Best-in-class TCA can help make this happen. Here’s how:
Consistently measure what matters.
TCA results can now inform the feedback loop, refining the trading algorithms that make best execution possible. To provide this function, the measurement tool must deliver meaningful pre, post and real-time analytics and insights that can shape execution strategy, inform decisions and influence real-time trading tactics. It must also have the capability to measure execution performance across multiple venues and order routing types.
Traditional TCA metrics such as VWAP still play a pivotal role. However, these must work in conjunction with more granular and dynamic tools that pick apart algorithmic order routing and analyse individual venue performance under multiple conditions in relation to more defined child-order measurements- recording conditional hit rates and fill rates in microsecond increments.
Accesses all relevant data points.
To accurately and consistently calculate the performance of each trade, TCA draws on data. And it must be the right data—accurate and representative, real-time and historical.
With timely access to relevant data points, as well as the ability to toggle back and forth between big picture benchmarks and internal data sources, meaningful metrics can evaluate sell-side counterparties, venues, platforms, market timing, algorithmic strategies and more.
Functions within a seamlessly connected trading stack.

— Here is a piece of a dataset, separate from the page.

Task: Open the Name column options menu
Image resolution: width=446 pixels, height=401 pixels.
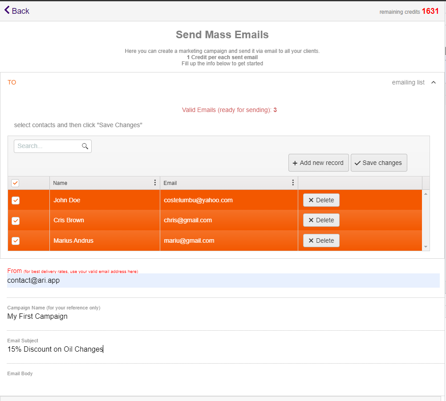Action: pos(154,183)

Behind every great algorithm, lies an ‘AMS.’ (Or Algorithmic Management System, as Larry Tabb so aptly dubbed.) Without this automated and integrated flow of data and analytics throughout the OEMS framework, high-performance algorithms and the measurement tools that track and create them would not exist. Such interconnection makes it possible to use post-trade data to inform pre-trade decisions and do it whilst that post-trade data still matters. It powers the fast and agile processing of analytics that can benefit trading outcomes in real-time. It also provides the possibility to leverage new technologies aimed at mitigating the ever-present market impact versus market timing risks- such as the ability to place conditional orders that simultaneously place the same liquidity across multiple venues, relying on metrics that align and gauge data at the microsecond level to trigger the optimal trade.
The next crucial differentiator is customisation. As markets grow faster and more complex, best execution demands every achievable edge, hence the do-it-yourself option is gaining traction. Previously viewed as too labour intensive and difficult to implement, the interconnection of key data sources, combined with real-time reporting and intuitive visualisations, allows the buy-side to build custom algos and put them into action.

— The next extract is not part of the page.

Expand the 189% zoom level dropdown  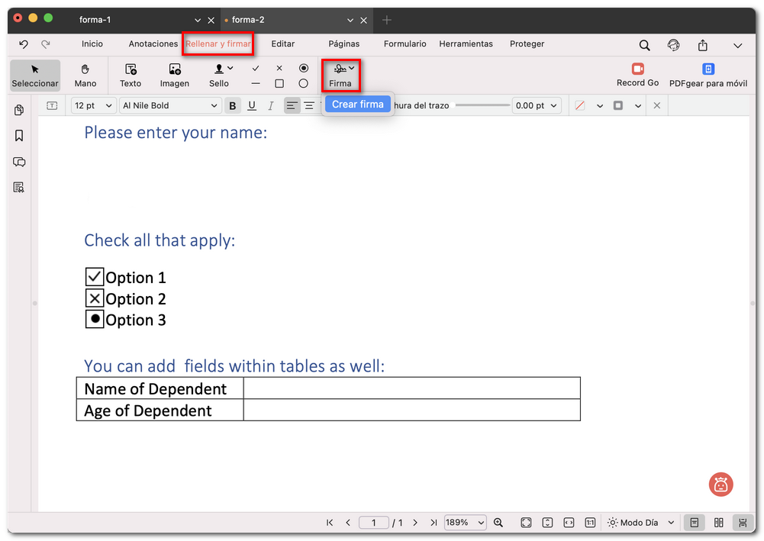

Furthermore, the ‘AMS’ construct extends across asset classes. It’s true that data sources differ and that metrics may diverge in terms of their consistency and that the various instrument classes vary in terms of liquidity. However, the adoption of open APIs is increasing, and this enables the automation of order generation and trade execution via the interconnection of a broader range of reliable and agreed-upon data sources. As automation continues to evolve, recent studies and industry experts suggest further consolidation with single, multi-asset class trading-desk will prove optimal.
Market structure and regulatory changes have demanded a new level of TCA. Today’s best-in-class solutions integrate with all of the key data sources to automate best execution across a complex trading landscape. This evolution is part of a simpler and smarter future: one where traders can leverage the intelligence of real-time analytics throughout a fully integrated OEMS set up and across all of the eligible asset classes. One that also allows for the customisation of algorithms on an iterative basis to reflect new learning and market insights and to put them into practice as rapidly and as efficiently as possible.